**Exercise goal**
Please transcribe the whole listing below, keeping every line identical to the original.

**Raw data**
- Opening Delimiter -
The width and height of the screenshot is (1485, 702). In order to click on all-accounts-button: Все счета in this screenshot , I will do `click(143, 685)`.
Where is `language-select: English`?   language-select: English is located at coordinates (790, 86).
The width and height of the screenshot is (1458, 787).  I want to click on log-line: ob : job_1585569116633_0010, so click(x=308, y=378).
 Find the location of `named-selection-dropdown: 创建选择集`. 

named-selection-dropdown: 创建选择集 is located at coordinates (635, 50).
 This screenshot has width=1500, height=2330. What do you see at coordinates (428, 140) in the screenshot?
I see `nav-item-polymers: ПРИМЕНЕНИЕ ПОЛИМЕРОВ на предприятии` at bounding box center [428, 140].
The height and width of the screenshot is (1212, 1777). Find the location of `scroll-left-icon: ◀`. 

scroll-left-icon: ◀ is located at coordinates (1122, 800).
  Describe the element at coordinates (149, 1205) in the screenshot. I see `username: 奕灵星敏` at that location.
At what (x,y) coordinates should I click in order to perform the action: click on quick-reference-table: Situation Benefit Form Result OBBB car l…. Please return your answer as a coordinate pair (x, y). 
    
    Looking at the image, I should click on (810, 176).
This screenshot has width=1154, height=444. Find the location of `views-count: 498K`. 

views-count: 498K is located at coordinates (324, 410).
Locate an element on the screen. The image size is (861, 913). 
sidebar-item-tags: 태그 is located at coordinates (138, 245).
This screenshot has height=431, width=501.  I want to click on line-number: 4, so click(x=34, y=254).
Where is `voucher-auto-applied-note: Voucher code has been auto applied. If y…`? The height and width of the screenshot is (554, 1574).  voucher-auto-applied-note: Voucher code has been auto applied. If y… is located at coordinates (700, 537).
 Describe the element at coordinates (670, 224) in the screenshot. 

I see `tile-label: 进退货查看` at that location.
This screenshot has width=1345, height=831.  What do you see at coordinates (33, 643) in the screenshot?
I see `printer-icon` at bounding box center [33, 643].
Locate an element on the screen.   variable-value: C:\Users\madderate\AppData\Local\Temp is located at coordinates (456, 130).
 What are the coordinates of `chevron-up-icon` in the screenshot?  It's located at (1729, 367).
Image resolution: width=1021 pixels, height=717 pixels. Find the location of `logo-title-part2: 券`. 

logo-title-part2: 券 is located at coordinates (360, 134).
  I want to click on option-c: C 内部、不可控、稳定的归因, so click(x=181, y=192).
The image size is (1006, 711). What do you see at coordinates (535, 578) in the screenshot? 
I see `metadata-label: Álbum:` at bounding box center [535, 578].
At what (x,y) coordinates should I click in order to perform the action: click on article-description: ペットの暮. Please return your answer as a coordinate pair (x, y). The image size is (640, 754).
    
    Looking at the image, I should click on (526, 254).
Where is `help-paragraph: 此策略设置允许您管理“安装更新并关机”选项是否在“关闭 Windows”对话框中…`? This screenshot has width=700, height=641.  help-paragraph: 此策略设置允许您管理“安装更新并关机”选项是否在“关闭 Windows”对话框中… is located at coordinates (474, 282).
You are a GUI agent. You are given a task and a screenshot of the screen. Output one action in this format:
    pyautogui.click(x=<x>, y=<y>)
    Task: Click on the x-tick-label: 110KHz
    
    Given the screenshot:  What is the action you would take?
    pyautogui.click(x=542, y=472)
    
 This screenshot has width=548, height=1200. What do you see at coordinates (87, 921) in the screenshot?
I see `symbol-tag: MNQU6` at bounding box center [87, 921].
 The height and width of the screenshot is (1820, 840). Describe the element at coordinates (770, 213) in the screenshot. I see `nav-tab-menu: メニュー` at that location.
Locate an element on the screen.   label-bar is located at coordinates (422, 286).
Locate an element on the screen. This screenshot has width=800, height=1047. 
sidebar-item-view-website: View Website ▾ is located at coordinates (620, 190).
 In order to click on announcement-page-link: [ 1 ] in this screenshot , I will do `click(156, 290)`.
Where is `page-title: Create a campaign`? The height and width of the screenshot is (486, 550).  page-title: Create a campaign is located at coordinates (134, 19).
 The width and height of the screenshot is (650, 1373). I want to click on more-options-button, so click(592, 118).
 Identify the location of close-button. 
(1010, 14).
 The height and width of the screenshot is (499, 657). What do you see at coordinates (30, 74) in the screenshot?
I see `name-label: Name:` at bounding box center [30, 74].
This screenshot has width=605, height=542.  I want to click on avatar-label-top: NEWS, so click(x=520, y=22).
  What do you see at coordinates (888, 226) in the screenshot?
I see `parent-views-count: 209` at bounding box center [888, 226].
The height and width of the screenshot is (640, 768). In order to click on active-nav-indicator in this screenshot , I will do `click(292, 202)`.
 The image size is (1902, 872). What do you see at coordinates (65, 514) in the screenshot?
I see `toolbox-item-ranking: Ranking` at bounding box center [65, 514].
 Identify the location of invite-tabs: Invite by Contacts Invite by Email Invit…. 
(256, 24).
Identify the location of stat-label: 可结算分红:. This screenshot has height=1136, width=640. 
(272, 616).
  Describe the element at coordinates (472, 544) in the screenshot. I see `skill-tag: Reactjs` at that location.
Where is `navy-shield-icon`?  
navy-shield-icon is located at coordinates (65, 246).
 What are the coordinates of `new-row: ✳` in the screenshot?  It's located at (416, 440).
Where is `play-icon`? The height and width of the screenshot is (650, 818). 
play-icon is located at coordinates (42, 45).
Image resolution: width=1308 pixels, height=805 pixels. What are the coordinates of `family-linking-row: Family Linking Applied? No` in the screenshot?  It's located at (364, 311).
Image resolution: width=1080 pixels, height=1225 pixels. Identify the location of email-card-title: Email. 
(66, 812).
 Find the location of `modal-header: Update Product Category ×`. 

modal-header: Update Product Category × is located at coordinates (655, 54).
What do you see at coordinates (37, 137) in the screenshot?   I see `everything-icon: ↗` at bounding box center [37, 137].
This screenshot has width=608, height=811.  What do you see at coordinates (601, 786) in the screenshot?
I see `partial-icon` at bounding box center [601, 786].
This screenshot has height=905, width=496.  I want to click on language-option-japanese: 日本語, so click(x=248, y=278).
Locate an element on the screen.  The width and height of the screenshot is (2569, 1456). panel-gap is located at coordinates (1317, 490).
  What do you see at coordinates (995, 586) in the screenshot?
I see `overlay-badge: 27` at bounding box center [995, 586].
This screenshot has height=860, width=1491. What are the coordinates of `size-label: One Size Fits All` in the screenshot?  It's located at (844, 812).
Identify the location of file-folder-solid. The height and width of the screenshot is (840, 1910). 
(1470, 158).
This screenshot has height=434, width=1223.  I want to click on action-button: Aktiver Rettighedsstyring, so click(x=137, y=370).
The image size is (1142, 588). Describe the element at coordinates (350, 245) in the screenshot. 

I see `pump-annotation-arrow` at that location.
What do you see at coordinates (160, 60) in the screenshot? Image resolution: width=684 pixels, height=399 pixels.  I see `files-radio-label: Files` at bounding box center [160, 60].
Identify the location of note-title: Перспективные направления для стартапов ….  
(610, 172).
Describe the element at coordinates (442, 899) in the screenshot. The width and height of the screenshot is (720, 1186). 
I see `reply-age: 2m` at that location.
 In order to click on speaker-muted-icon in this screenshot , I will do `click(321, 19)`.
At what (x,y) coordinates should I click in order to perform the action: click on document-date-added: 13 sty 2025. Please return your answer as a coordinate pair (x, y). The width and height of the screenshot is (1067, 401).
- Closing Delimiter -
**Worked solution**
The width and height of the screenshot is (1485, 702). In order to click on all-accounts-button: Все счета in this screenshot , I will do `click(143, 685)`.
Where is `language-select: English`?   language-select: English is located at coordinates (790, 86).
The width and height of the screenshot is (1458, 787).  I want to click on log-line: ob : job_1585569116633_0010, so click(x=308, y=378).
 Find the location of `named-selection-dropdown: 创建选择集`. 

named-selection-dropdown: 创建选择集 is located at coordinates (635, 50).
 This screenshot has width=1500, height=2330. What do you see at coordinates (428, 140) in the screenshot?
I see `nav-item-polymers: ПРИМЕНЕНИЕ ПОЛИМЕРОВ на предприятии` at bounding box center [428, 140].
The height and width of the screenshot is (1212, 1777). Find the location of `scroll-left-icon: ◀`. 

scroll-left-icon: ◀ is located at coordinates (1122, 800).
  Describe the element at coordinates (149, 1205) in the screenshot. I see `username: 奕灵星敏` at that location.
At what (x,y) coordinates should I click in order to perform the action: click on quick-reference-table: Situation Benefit Form Result OBBB car l…. Please return your answer as a coordinate pair (x, y). 
    
    Looking at the image, I should click on (810, 176).
This screenshot has width=1154, height=444. Find the location of `views-count: 498K`. 

views-count: 498K is located at coordinates (324, 410).
Locate an element on the screen. The image size is (861, 913). 
sidebar-item-tags: 태그 is located at coordinates (138, 245).
This screenshot has height=431, width=501.  I want to click on line-number: 4, so click(x=34, y=254).
Where is `voucher-auto-applied-note: Voucher code has been auto applied. If y…`? The height and width of the screenshot is (554, 1574).  voucher-auto-applied-note: Voucher code has been auto applied. If y… is located at coordinates (700, 537).
 Describe the element at coordinates (670, 224) in the screenshot. 

I see `tile-label: 进退货查看` at that location.
This screenshot has width=1345, height=831.  What do you see at coordinates (33, 643) in the screenshot?
I see `printer-icon` at bounding box center [33, 643].
Locate an element on the screen.   variable-value: C:\Users\madderate\AppData\Local\Temp is located at coordinates (456, 130).
 What are the coordinates of `chevron-up-icon` in the screenshot?  It's located at (1729, 367).
Image resolution: width=1021 pixels, height=717 pixels. Find the location of `logo-title-part2: 券`. 

logo-title-part2: 券 is located at coordinates (360, 134).
  I want to click on option-c: C 内部、不可控、稳定的归因, so click(x=181, y=192).
The image size is (1006, 711). What do you see at coordinates (535, 578) in the screenshot? 
I see `metadata-label: Álbum:` at bounding box center [535, 578].
At what (x,y) coordinates should I click in order to perform the action: click on article-description: ペットの暮. Please return your answer as a coordinate pair (x, y). The image size is (640, 754).
    
    Looking at the image, I should click on (526, 254).
Where is `help-paragraph: 此策略设置允许您管理“安装更新并关机”选项是否在“关闭 Windows”对话框中…`? This screenshot has width=700, height=641.  help-paragraph: 此策略设置允许您管理“安装更新并关机”选项是否在“关闭 Windows”对话框中… is located at coordinates (474, 282).
You are a GUI agent. You are given a task and a screenshot of the screen. Output one action in this format:
    pyautogui.click(x=<x>, y=<y>)
    Task: Click on the x-tick-label: 110KHz
    
    Given the screenshot:  What is the action you would take?
    pyautogui.click(x=542, y=472)
    
 This screenshot has width=548, height=1200. What do you see at coordinates (87, 921) in the screenshot?
I see `symbol-tag: MNQU6` at bounding box center [87, 921].
 The height and width of the screenshot is (1820, 840). Describe the element at coordinates (770, 213) in the screenshot. I see `nav-tab-menu: メニュー` at that location.
Locate an element on the screen.   label-bar is located at coordinates (422, 286).
Locate an element on the screen. This screenshot has width=800, height=1047. 
sidebar-item-view-website: View Website ▾ is located at coordinates (620, 190).
 In order to click on announcement-page-link: [ 1 ] in this screenshot , I will do `click(156, 290)`.
Where is `page-title: Create a campaign`? The height and width of the screenshot is (486, 550).  page-title: Create a campaign is located at coordinates (134, 19).
 The width and height of the screenshot is (650, 1373). I want to click on more-options-button, so click(592, 118).
 Identify the location of close-button. 
(1010, 14).
 The height and width of the screenshot is (499, 657). What do you see at coordinates (30, 74) in the screenshot?
I see `name-label: Name:` at bounding box center [30, 74].
This screenshot has width=605, height=542.  I want to click on avatar-label-top: NEWS, so click(x=520, y=22).
  What do you see at coordinates (888, 226) in the screenshot?
I see `parent-views-count: 209` at bounding box center [888, 226].
The height and width of the screenshot is (640, 768). In order to click on active-nav-indicator in this screenshot , I will do `click(292, 202)`.
 The image size is (1902, 872). What do you see at coordinates (65, 514) in the screenshot?
I see `toolbox-item-ranking: Ranking` at bounding box center [65, 514].
 Identify the location of invite-tabs: Invite by Contacts Invite by Email Invit…. 
(256, 24).
Identify the location of stat-label: 可结算分红:. This screenshot has height=1136, width=640. 
(272, 616).
  Describe the element at coordinates (472, 544) in the screenshot. I see `skill-tag: Reactjs` at that location.
Where is `navy-shield-icon`?  
navy-shield-icon is located at coordinates (65, 246).
 What are the coordinates of `new-row: ✳` in the screenshot?  It's located at (416, 440).
Where is `play-icon`? The height and width of the screenshot is (650, 818). 
play-icon is located at coordinates (42, 45).
Image resolution: width=1308 pixels, height=805 pixels. What are the coordinates of `family-linking-row: Family Linking Applied? No` in the screenshot?  It's located at (364, 311).
Image resolution: width=1080 pixels, height=1225 pixels. Identify the location of email-card-title: Email. 
(66, 812).
 Find the location of `modal-header: Update Product Category ×`. 

modal-header: Update Product Category × is located at coordinates (655, 54).
What do you see at coordinates (37, 137) in the screenshot?   I see `everything-icon: ↗` at bounding box center [37, 137].
This screenshot has width=608, height=811.  What do you see at coordinates (601, 786) in the screenshot?
I see `partial-icon` at bounding box center [601, 786].
This screenshot has height=905, width=496.  I want to click on language-option-japanese: 日本語, so click(x=248, y=278).
Locate an element on the screen.  The width and height of the screenshot is (2569, 1456). panel-gap is located at coordinates (1317, 490).
  What do you see at coordinates (995, 586) in the screenshot?
I see `overlay-badge: 27` at bounding box center [995, 586].
This screenshot has height=860, width=1491. What are the coordinates of `size-label: One Size Fits All` in the screenshot?  It's located at (844, 812).
Identify the location of file-folder-solid. The height and width of the screenshot is (840, 1910). 
(1470, 158).
This screenshot has height=434, width=1223.  I want to click on action-button: Aktiver Rettighedsstyring, so click(x=137, y=370).
The image size is (1142, 588). Describe the element at coordinates (350, 245) in the screenshot. 

I see `pump-annotation-arrow` at that location.
What do you see at coordinates (160, 60) in the screenshot? Image resolution: width=684 pixels, height=399 pixels.  I see `files-radio-label: Files` at bounding box center [160, 60].
Identify the location of note-title: Перспективные направления для стартапов ….  
(610, 172).
Describe the element at coordinates (442, 899) in the screenshot. The width and height of the screenshot is (720, 1186). 
I see `reply-age: 2m` at that location.
 In order to click on speaker-muted-icon in this screenshot , I will do `click(321, 19)`.
At what (x,y) coordinates should I click in order to perform the action: click on document-date-added: 13 sty 2025. Please return your answer as a coordinate pair (x, y). The width and height of the screenshot is (1067, 401).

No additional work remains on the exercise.